The firm also differs from traditional private equity with its capital. Backed by a pair of family offices for anchor capital, they're able to move fast when a deal comes along, but also take their time to get things right.
"By not raising a committed fund at this point in time, we end up not putting undue pressure on ourselves to have to get money to work and go up market to do bigger deals," said Brock, who said the firm is essentially the face and operational experts for those family offices in the restaurant industry. "We represent their access to the industry without them having to reinvent the wheel and take years to build up that institutional knowledge."
Morgan said they've been putting some of the old Zoes band back together to build a strong team at the top.
Hires include COO Kyle Frederick, who grew through the ranks at Zoes for 10 years, opening more than 50 locations for the brand. Drew Gage will serve as the CFO. The former controller comes from On the Border, before the Brinker spinoff, and went to Zoes where he was instrumental in the brand's IPO, according to Morgan. Another IPO heavyweight, Will Evans, is also on board and will work at the home office in Raleigh, N.C.
Trey Stilley, a former investment expert at Earnest and Young is also on board. And finally, Adam Griffith, who managed IT at Smoothie King and Cafe Rio before that, serves as VP of IT.

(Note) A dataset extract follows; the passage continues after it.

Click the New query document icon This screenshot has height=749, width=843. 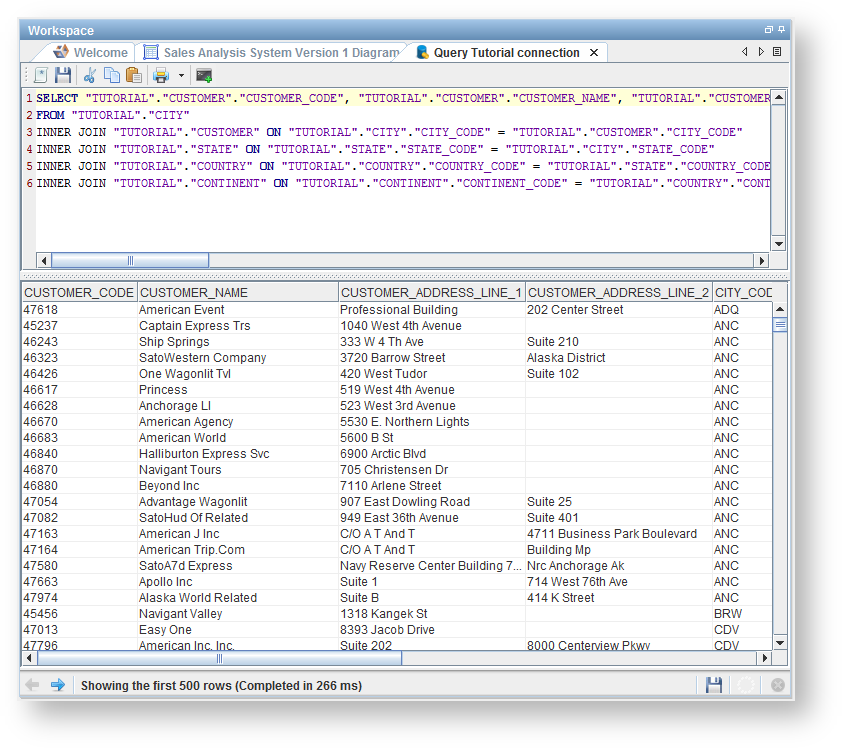40,75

But Morgan said it wasn't just the Zoes pedigree that made the young staff attractive prospects for the new home office of the two brands.
"It's much more about the energy and spirit and enthusiasm is a core tenant of all these hires even more than Zoes background," said Morgan.

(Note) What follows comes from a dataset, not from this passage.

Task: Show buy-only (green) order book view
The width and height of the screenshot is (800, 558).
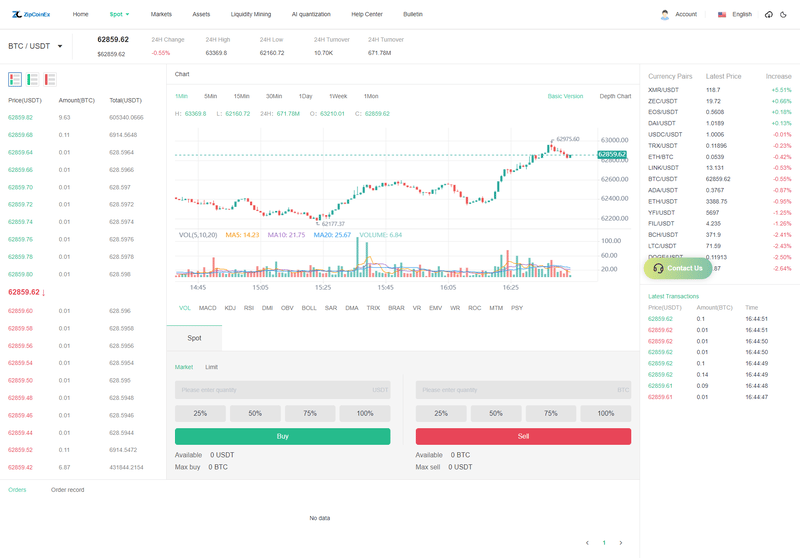Action: 33,79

He said having the team support both brands provides a lot of horsepower that a similarly sized operation couldn't afford.
"If you were a founder of a five-unit brand, you would not be able to recruit any of these people. First, you wouldn't know where to find them, and second, they probably wouldn’t take the risk of coming and working for an unknown," said Morgan, who said the growth prospects were exciting for the new team. "They’re all solid high performers and I think if they had anything less to do, they’d be disappointed."
But even with the strong team at the top, the firm is taking its time to get the right systems in place for future growth—another difference from many fund-based private equity models that have to grow fast and immediately.
"Most of the time, when you walk into these businesses it takes a good year to set the foundation of good systems process and people before you can start growing," said Brock. "In my opinion, when you get up to that 15- to 20-X multiple that you see in these brands, they’re starting out at a disadvantage and it’s going to be hard to catch up to get the return that you want to see on those concepts."
With that in mind, there are some key things to be done at each of the brands to get operations ready for growth. ChopShop has a 2,500- to 2,800-square-foot box that will be tweaked in the next three locations. Ruggles Green, on the other hand, looks very different from location to location. The 3,200- to 5,000-square-foot restaurants that already produce a “north of 50% cash-on-cash return,” will get signature style and brand elements to tie the locations together.
Both brands need SG&A support at the top, including better accounting and back office systems, and together the brands will have more leverage with vendors—all of which the new team is already working on in the Dallas and Raleigh offices.
One of the key advantages is not having any debt on the books thus far, something that has the team ready to push forward to a goal of 30 locations in the next five years.
“These are 100% equity deals, no debt on the books, and you’ll see if we can get deals done from an all equity standpoint, that’s the preference,” said Morgan. “That gives you the ability to use debt when you need it and also we put some extra cash on the balance sheet so we can start opening these stores and using operating cash flow instead of using debt to grow the business.”